= Center for Maritime Archaeology and Conservation =

Academic centre at Texas A&M University

The Center for Maritime Archaeology and Conservation (CMAC) was created in May 2005 by the regents of Texas A&M University.

CMAC supports the Nautical Archaeology Program (NAP) in the Department of Anthropology and strengthens the position of the NAP as the leading program in nautical and maritime archaeology. CMAC encompasses eight laboratories which foster interdisciplinary research, education, and outreach programs.

CMAC provides direction and coordination to scholars worldwide in projects related to nautical archaeology, maritime archaeology, underwater archaeology, or conservation of material recovered from marine or other aqueous environments. CMAC plays a leading role in disseminating the results of nautical archaeology research to both scientists and the general public through the Studies in Nautical Archaeology Series published by Texas A&M University Press, as well as through journal publications and internet presence.

==Projects==
La Belle was one of Robert de La Salle's four ships when he explored the Gulf of Mexico with the ill-fated mission of starting a French colony at the mouth of the Mississippi River in 1685. La Belle was wrecked in present-day Matagorda Bay the following year, dooming La Salle's Texas colony to failure.

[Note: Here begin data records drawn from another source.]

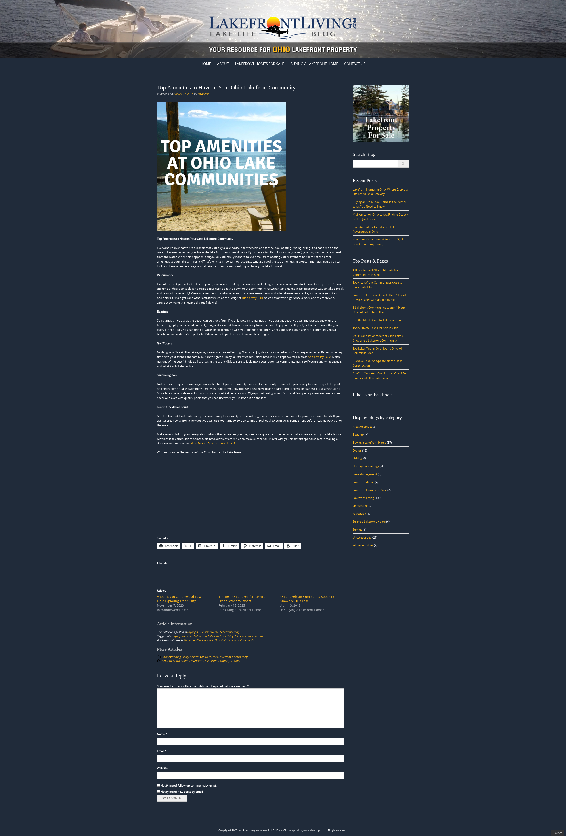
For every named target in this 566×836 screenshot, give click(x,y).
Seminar (358, 529)
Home (206, 63)
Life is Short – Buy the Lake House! (212, 443)
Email (161, 751)
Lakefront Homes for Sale (259, 63)
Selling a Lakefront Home (369, 522)
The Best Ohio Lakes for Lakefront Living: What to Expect (243, 598)
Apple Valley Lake (319, 357)
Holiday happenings (366, 466)
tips (260, 636)
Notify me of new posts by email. (182, 792)
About (223, 63)
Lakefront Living (229, 632)
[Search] (403, 164)
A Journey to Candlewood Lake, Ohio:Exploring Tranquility (179, 598)
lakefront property (246, 636)
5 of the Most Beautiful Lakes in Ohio (377, 320)
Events (357, 450)
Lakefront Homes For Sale (370, 490)
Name (162, 734)
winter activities (363, 545)
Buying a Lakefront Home (314, 63)
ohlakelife (203, 93)
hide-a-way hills (203, 636)
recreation (359, 514)
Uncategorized (362, 537)
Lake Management (365, 474)
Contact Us (354, 63)
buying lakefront (182, 636)
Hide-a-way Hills (252, 298)
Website (162, 768)
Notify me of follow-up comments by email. (189, 785)
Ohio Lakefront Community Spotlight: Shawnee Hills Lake (307, 598)
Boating (358, 435)
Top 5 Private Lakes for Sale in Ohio (375, 328)
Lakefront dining (363, 482)
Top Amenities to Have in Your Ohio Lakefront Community (219, 640)
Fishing (357, 458)
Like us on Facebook (372, 394)
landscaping (360, 506)
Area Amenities (362, 427)
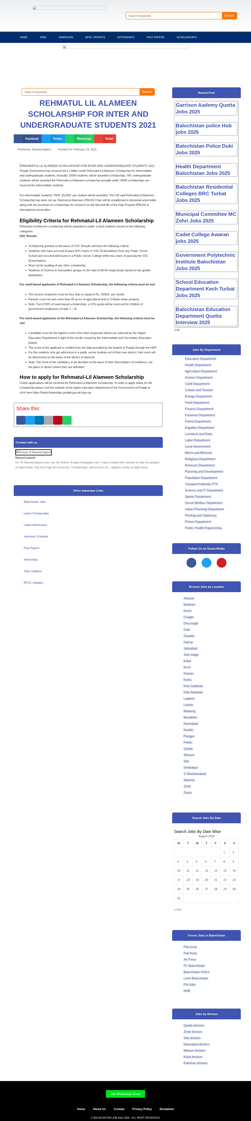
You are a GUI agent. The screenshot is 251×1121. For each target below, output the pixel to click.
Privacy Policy (142, 1109)
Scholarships (187, 37)
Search (229, 15)
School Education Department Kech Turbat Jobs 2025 (205, 288)
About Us (99, 1109)
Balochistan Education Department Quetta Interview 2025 (203, 316)
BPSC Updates (95, 37)
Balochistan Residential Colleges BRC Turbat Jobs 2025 (204, 193)
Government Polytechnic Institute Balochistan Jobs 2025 (205, 261)
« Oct (177, 909)
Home (23, 37)
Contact (119, 1109)
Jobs (43, 37)
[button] (28, 138)
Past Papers (156, 37)
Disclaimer (167, 1109)
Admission (66, 37)
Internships (126, 37)
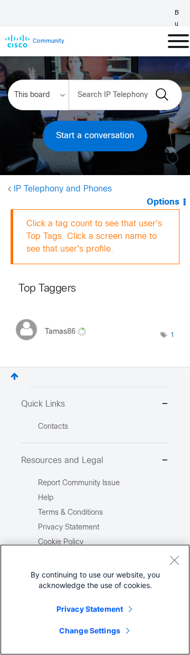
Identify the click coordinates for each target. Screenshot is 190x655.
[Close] (174, 560)
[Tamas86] (55, 342)
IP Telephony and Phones (63, 189)
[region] (95, 599)
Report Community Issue (79, 483)
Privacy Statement (89, 608)
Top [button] (14, 376)
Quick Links (43, 404)
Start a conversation (95, 136)
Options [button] (163, 202)
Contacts (53, 426)
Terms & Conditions (70, 512)
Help (45, 498)
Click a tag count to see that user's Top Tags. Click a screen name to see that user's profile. (94, 236)
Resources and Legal (62, 461)
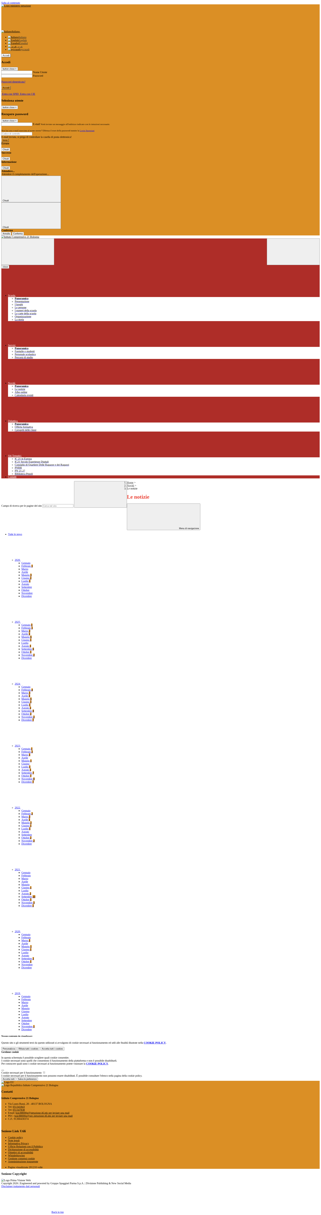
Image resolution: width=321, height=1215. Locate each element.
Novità (130, 485)
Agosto (25, 584)
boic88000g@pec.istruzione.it (43, 1115)
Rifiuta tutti (28, 1049)
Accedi (6, 55)
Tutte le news (15, 534)
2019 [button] (18, 993)
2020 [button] (18, 931)
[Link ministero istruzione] (16, 5)
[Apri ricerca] (293, 251)
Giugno (26, 578)
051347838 (19, 1109)
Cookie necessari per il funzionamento (21, 1072)
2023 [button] (18, 745)
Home (130, 482)
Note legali (14, 1140)
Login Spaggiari (87, 130)
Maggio (26, 575)
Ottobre (25, 590)
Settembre (26, 587)
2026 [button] (18, 560)
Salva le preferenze (27, 1079)
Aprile (24, 572)
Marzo (24, 569)
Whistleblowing (16, 1155)
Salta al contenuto (10, 2)
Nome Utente (40, 72)
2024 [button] (18, 683)
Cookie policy (15, 1137)
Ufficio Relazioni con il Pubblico (25, 1146)
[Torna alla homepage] (160, 236)
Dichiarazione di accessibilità (23, 1149)
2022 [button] (18, 807)
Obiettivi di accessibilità (20, 1152)
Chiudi (6, 149)
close (5, 267)
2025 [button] (18, 621)
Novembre (27, 593)
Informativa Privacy (18, 1143)
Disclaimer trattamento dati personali (20, 1186)
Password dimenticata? (13, 81)
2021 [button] (18, 869)
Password (38, 75)
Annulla (6, 233)
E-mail (36, 124)
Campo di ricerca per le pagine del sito (21, 505)
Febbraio (27, 566)
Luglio (25, 581)
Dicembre (26, 596)
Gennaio (25, 563)
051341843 (19, 1106)
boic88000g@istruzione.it (42, 1112)
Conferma (18, 233)
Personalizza (9, 1049)
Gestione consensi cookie (21, 1158)
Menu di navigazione (188, 528)
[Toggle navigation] (27, 251)
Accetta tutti (52, 1049)
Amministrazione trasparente (23, 1161)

For over three centuries the wreckage of La Belle lay forgotten until it was discovered by a team of state archaeologists in 1995. The discovery of La Salle's flagship in July 1995 was regarded as one of the most important archaeological finds of the century, and a major excavation was launched by the state of Texas that, over a period of about a year, recovered the entire shipwreck and over a million artifacts. All of the artifacts were removed from the hull by the start of March 1997. From that point on, the archaeologists concentrated on the remains of the ship itself. The entire ship was disassembled, each timber being carefully recorded before and after its removal from the hull remains. Fieldwork was completed by May 1997. The recovered timbers were eventually reassembled in a special cradle and vat designed at Texas A&M University's Nautical Archaeology Program, the institution in charge of the conservation of all the artifacts recovered from the shipwreck site after 1995. The hull of the ship and many of the recovered artifacts, including a cannon, are now on display at the Bob Bullock Texas State History Museum in the state capital of Austin.

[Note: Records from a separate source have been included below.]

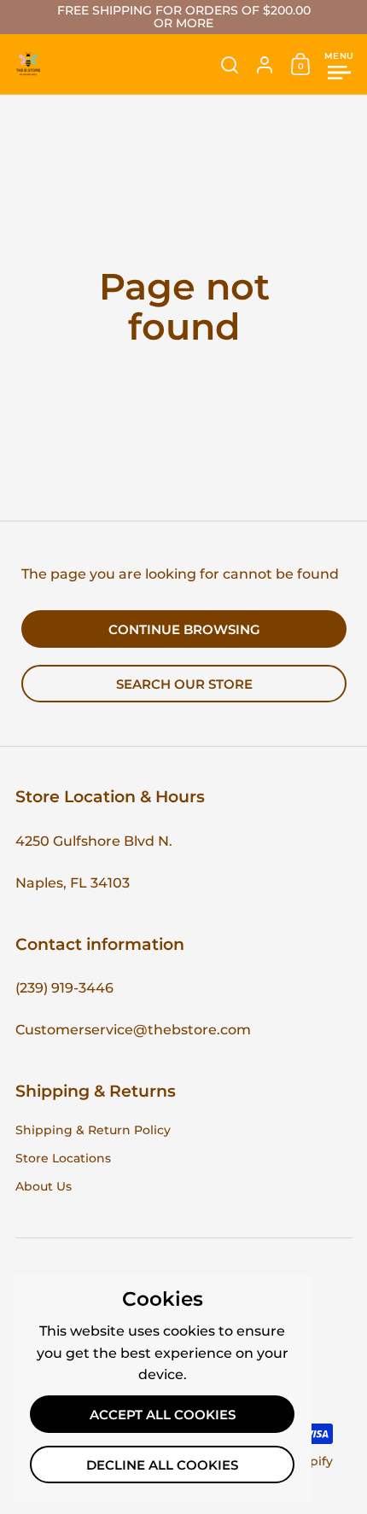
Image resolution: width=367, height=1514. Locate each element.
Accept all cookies (163, 1415)
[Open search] (230, 65)
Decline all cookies (162, 1465)
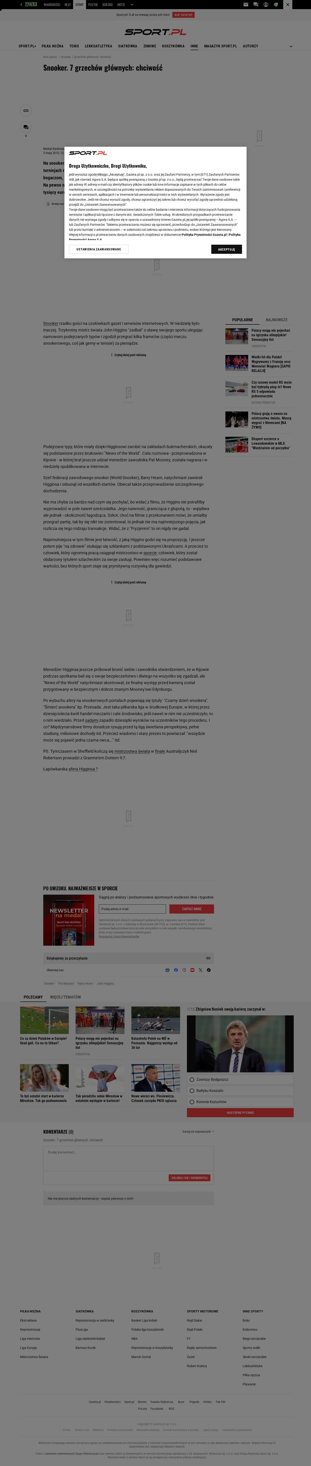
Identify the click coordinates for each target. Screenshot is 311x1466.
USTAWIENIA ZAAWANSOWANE (98, 249)
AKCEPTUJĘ (226, 249)
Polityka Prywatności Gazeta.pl (204, 234)
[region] (155, 202)
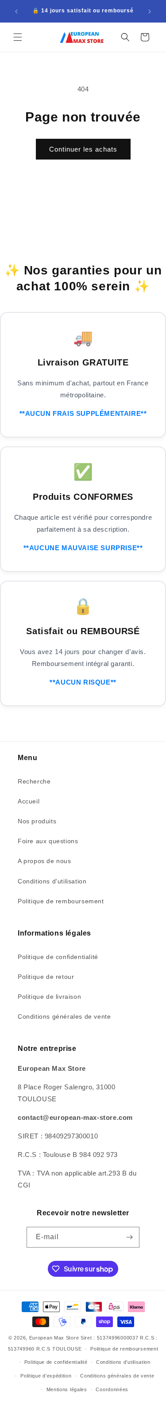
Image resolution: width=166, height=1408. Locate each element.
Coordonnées (112, 1389)
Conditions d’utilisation (123, 1362)
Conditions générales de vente (64, 1016)
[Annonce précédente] (16, 11)
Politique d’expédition (45, 1375)
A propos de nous (44, 860)
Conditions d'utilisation (52, 881)
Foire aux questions (48, 841)
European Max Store (54, 1337)
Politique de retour (46, 976)
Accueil (28, 801)
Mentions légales (66, 1389)
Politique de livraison (49, 996)
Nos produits (37, 821)
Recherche (34, 781)
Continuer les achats (83, 149)
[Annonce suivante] (149, 11)
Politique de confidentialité (58, 956)
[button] (17, 37)
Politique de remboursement (61, 901)
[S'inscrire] (129, 1237)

The "Mardi Gras Shipwreck" sank some 200 years ago about 35 miles off the coast of Louisiana in the Gulf of Mexico in 4,000 ft of water. The shipwreck, whose real identity remains a mystery, lay forgotten at the bottom of the sea until it was discovered in 2002 by an oilfield inspection crew working for the Okeanos Gas Gathering Company (OGGC). In May 2007, an expedition, led by Texas A&M University and funded by OGGC under an agreement with the Minerals Management Service (now BOEM), was launched to undertake the deepest scientific archaeological excavation ever attempted at that time to study the site on the seafloor and recover artifacts for eventual public display in the Louisiana State Museum. As part of the educational outreach Nautilus Productions in partnership with BOEM, Texas A&M University, the Florida Public Archaeology Network and Veolia Environmental produced a one-hour HD documentary about the project, short videos for public viewing and provided video updates during the expedition. CMAC was tasked with the conservation and analysis of the material recovered from the wreck site.